Contribution of the TOR Pathway in Resistance to Common Pharmacological and Chemical Factors

Abstract

The present study evaluated the role of Target of Rapamycin (TOR) signalling pathway in cellular growth resistance to drug or chemical agents. TOR signalling is a master regulator of cellular growth in response to nutrition and stress. The aim of the present study was guided by published reports implicating resistance of pathogens or cancer cells to a wide variety chemicals or pharmacological agents. Studying whether inhibition of TOR signalling could enhance sensitivity or resistance of cells to apoptotic drugs, especially anticancer drugs.

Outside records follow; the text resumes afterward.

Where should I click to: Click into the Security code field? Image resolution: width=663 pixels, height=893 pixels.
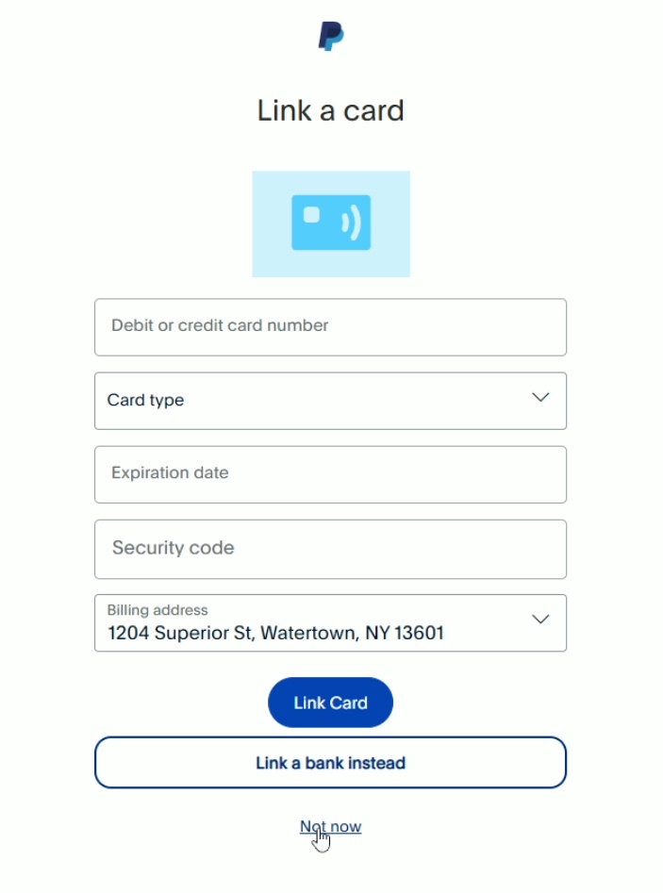[x=330, y=549]
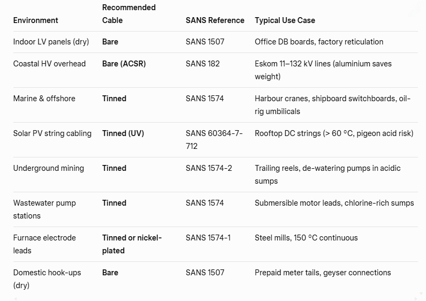Screen dimensions: 426x301
Task: Click the Typical Use Case column header
Action: (285, 20)
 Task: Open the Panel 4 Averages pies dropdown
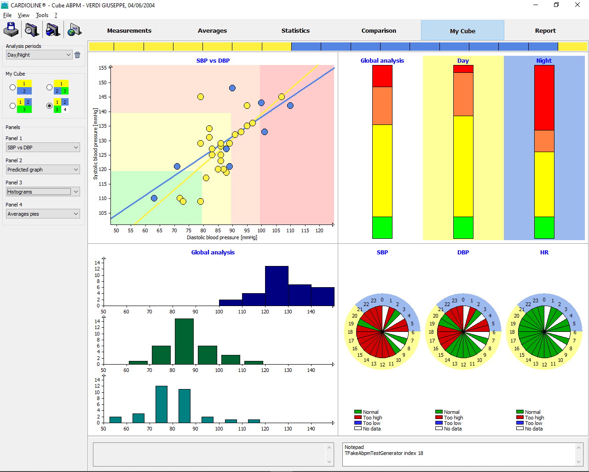coord(43,214)
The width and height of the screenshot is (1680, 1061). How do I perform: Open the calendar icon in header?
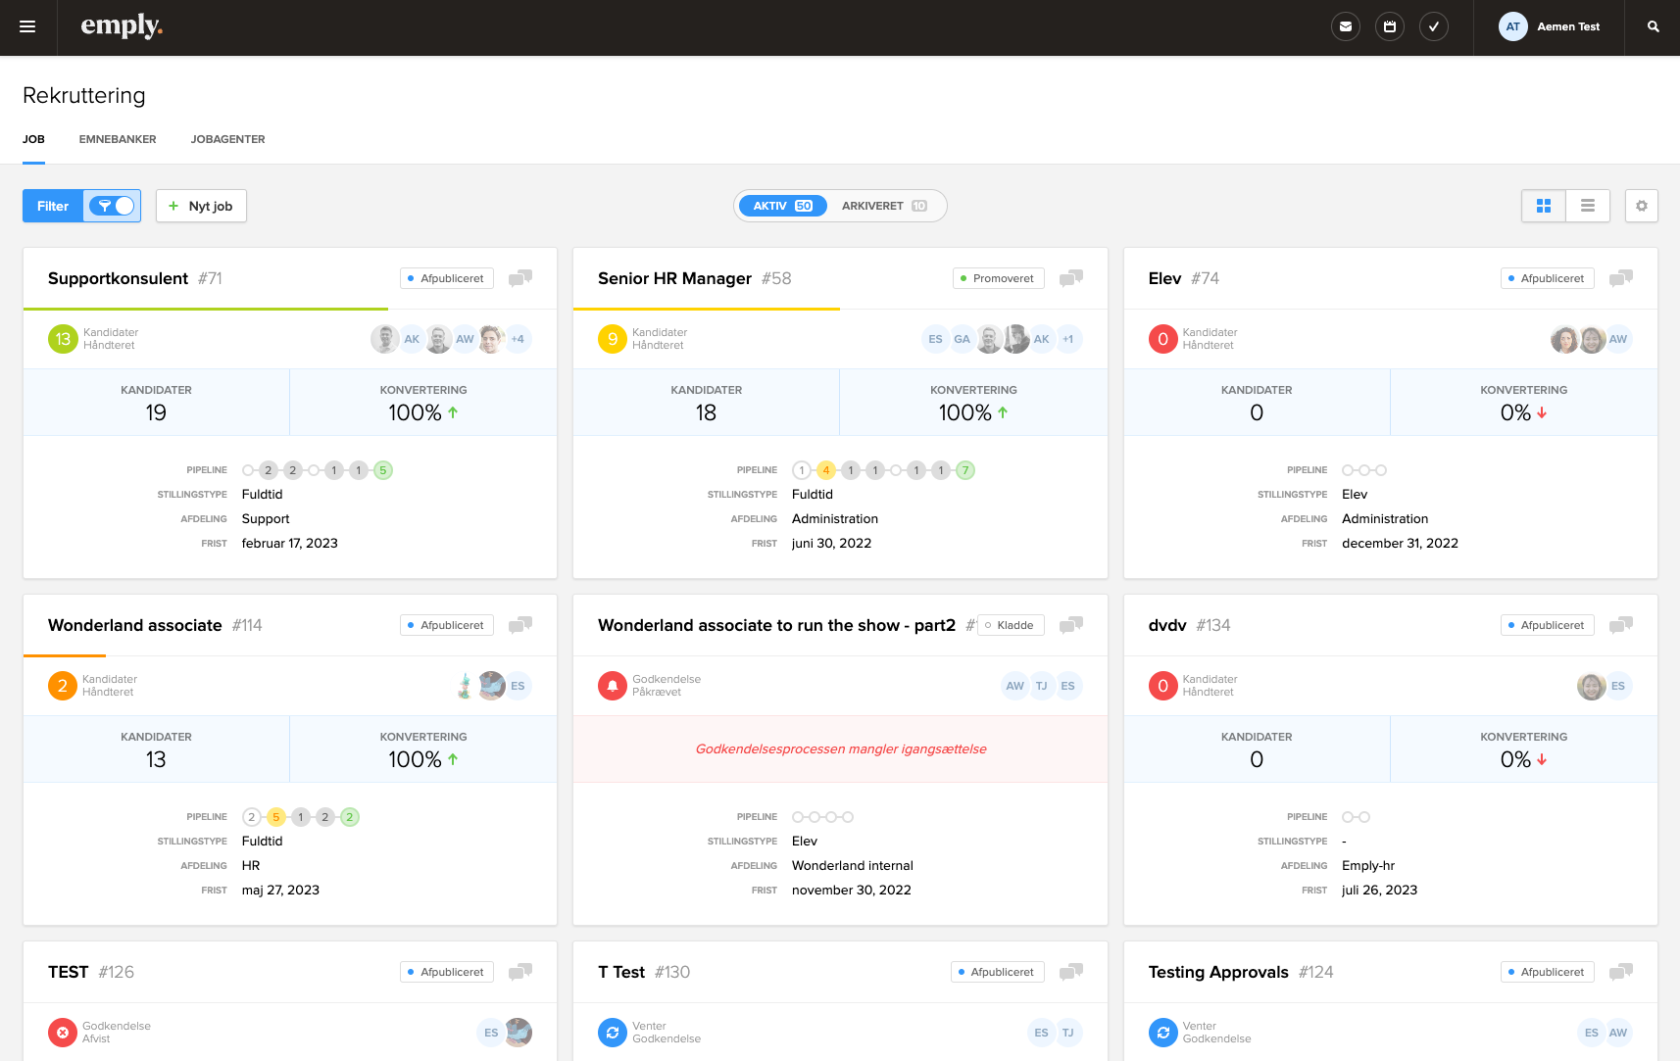(x=1390, y=27)
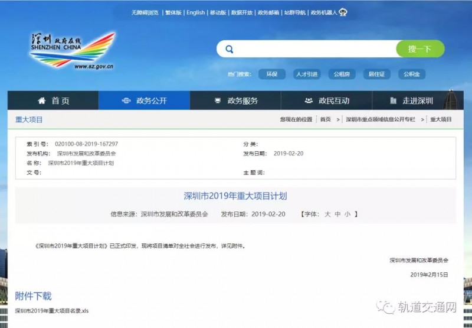Click the magnifying glass search icon
Viewport: 472px width, 328px height.
tap(230, 49)
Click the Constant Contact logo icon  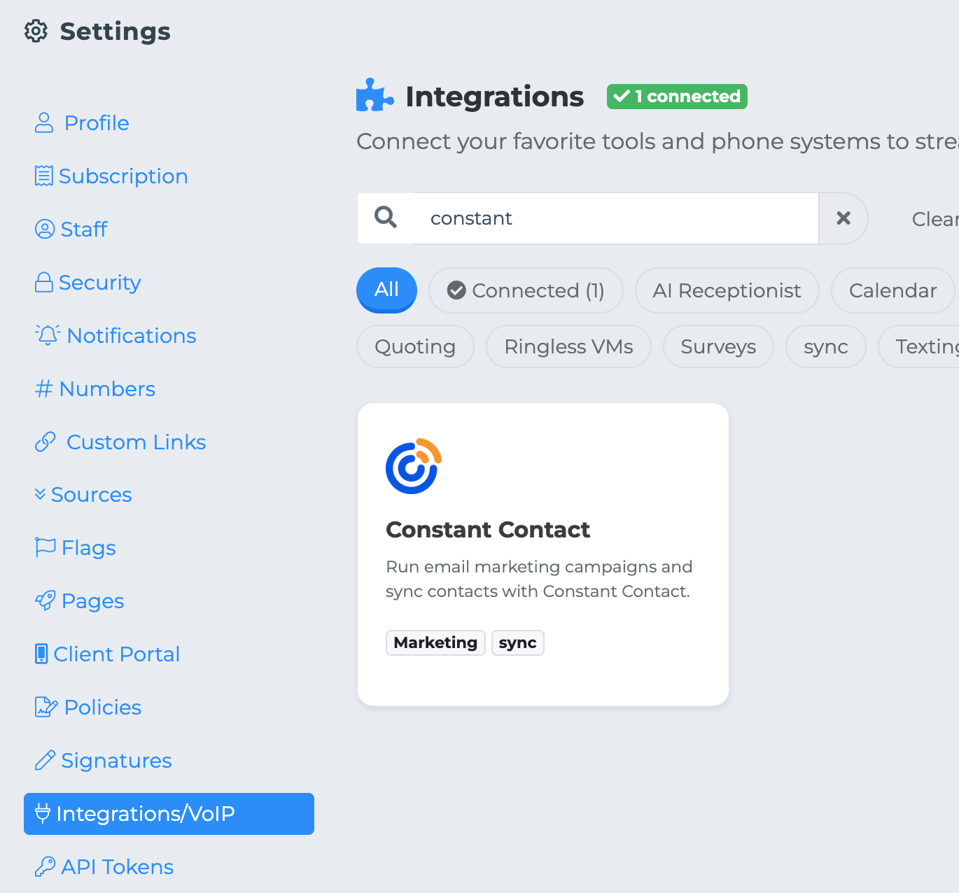tap(413, 466)
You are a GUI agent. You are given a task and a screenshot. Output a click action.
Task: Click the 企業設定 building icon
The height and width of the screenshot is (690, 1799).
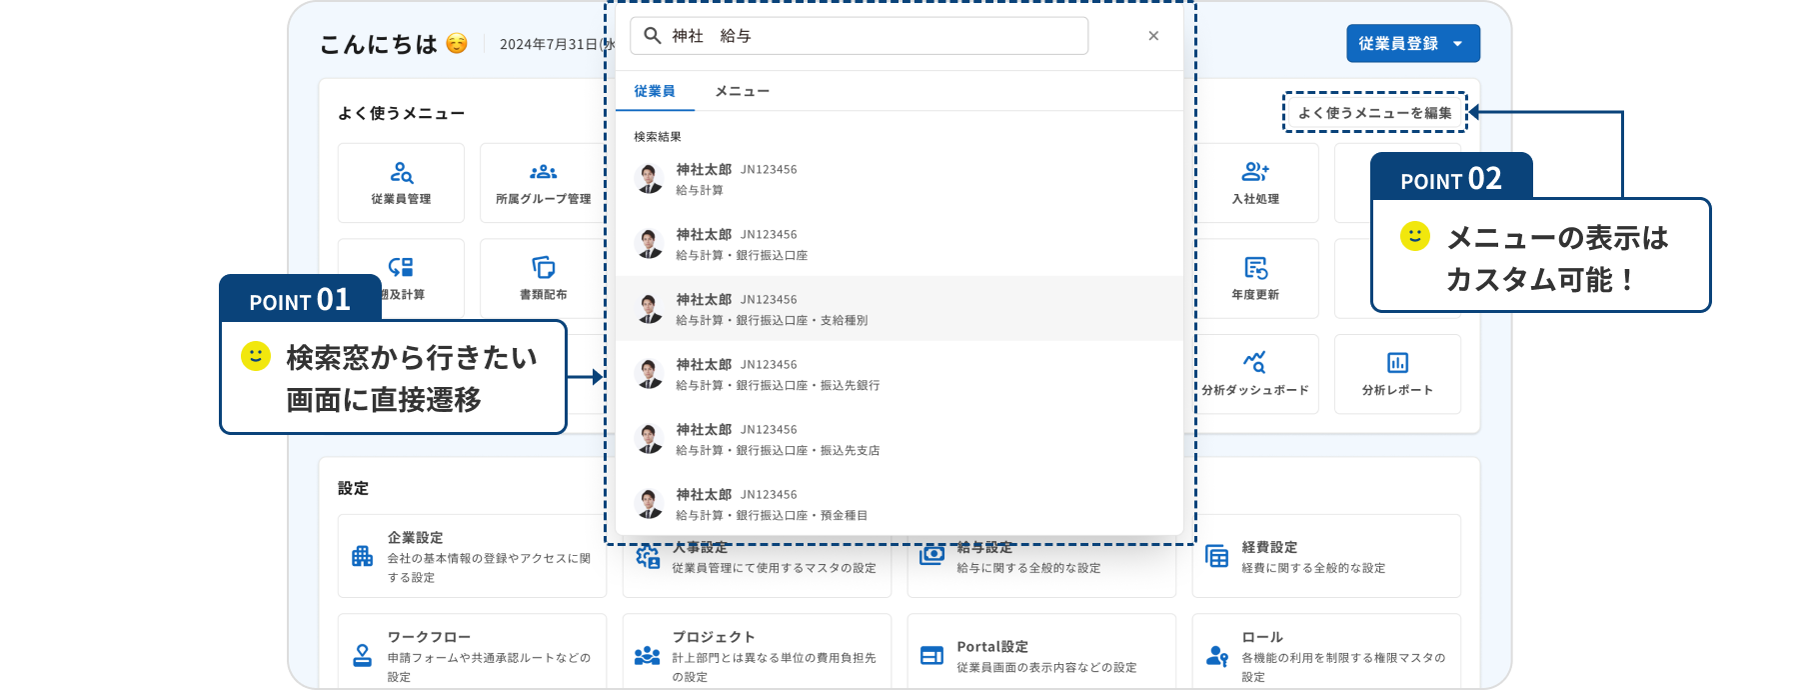(x=362, y=556)
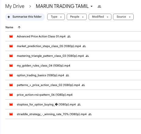Click the sparkle icon in Summarise this folder
This screenshot has height=134, width=141.
click(9, 17)
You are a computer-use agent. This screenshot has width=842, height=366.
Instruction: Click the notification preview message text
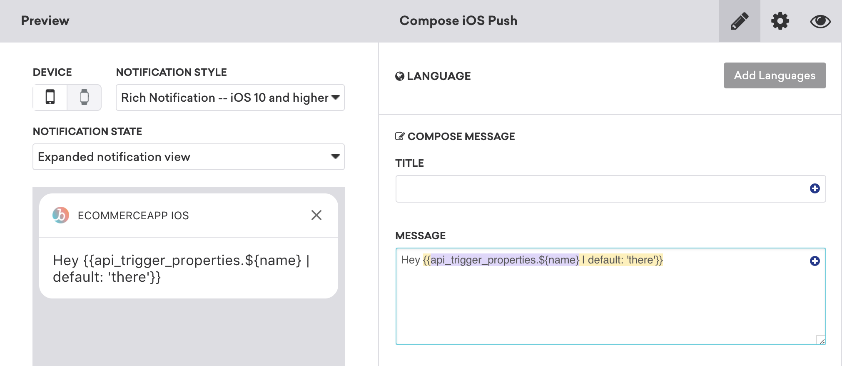pyautogui.click(x=181, y=268)
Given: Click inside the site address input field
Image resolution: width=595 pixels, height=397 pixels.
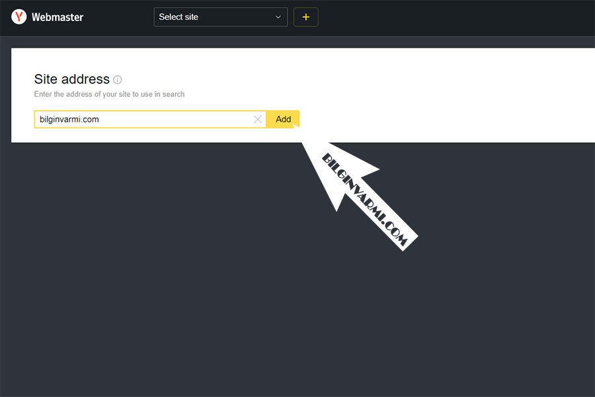Looking at the screenshot, I should pos(145,119).
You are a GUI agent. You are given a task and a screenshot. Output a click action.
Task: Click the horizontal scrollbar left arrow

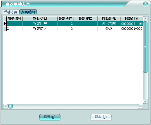(5, 106)
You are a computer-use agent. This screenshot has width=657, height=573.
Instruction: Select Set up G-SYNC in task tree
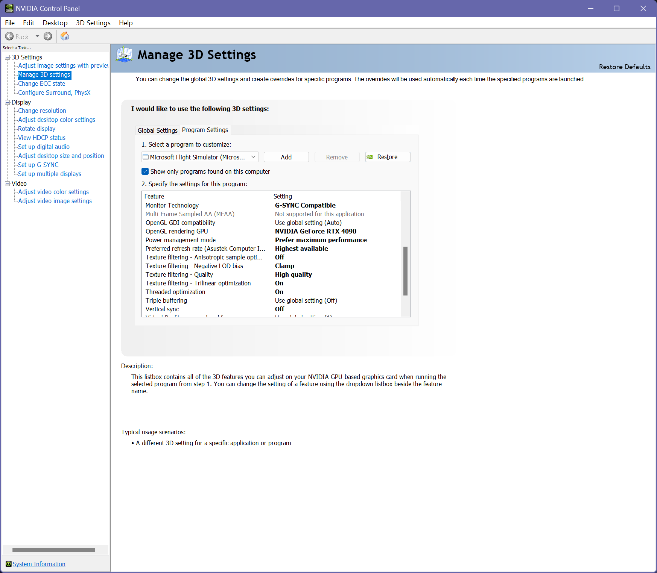[x=38, y=165]
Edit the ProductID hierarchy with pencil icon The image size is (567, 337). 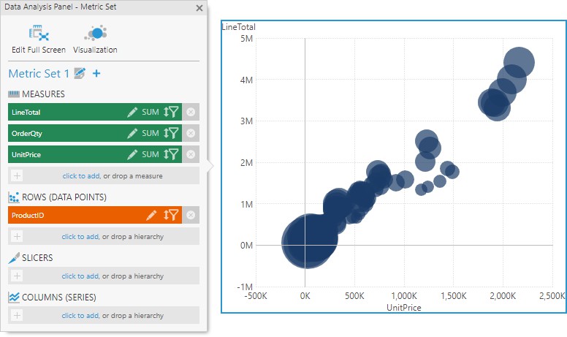pos(151,215)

TOR signalling is mediated by TOR complex 1 (TORC1) or TORC2. However, fission yeast (Schizosaccharomyces pombe) is suitable model for studying TORC1/2 signalling because it contains two Tor kinases (TOR1 and TOR2) as opposed to a single kinase (TOR1) in mammals. In fission yeast, TOR1, is essential for its survival under stress, accurate cell-cycle arrest at G1 phase. However, its TOR2 counterpart is regulated by TOR1 and therefore, not entirely important. In the present study, wild type (wt.) S. pombe and mutants of TORC1 (tor1 and tco89) were grown on Yeast Extract with Supplements (YES) containing different doses of different TOR inhibitor drugs/chemicals including acetaminophen (APAP; paracetamol), aspirin, ibuprofen, and caffeine. Spot test revealed remarkable growth inhibition in tor1 than tco89 mutants confirming the central role of tor1 in TOR signalling. Ibuprofen did not seem to affect cellular growth indicating that it has no direct effect on TOR signaling pathway. However, ibuprofen-sensitive genes induced significant GO biological process involved in ribonucleoside monophosphate biosynthetic process (7/96) and cellular ketone metabolic processes (6/96). These processes are metabolic in nature and therefore do not diminish cellular growth. Findings from this study have important implications anticancer treatment, ageing and longevity. mTOR inhibitors could enhance the efficacy of cytotoxic anticancer drugs as well as slowdown cellular ageing process to enhance longevity. However, further studies are needed to identify genes that are significantly upregulated during TOR inhibition, and whether they play essential roles in cell-cycle progression or arrest.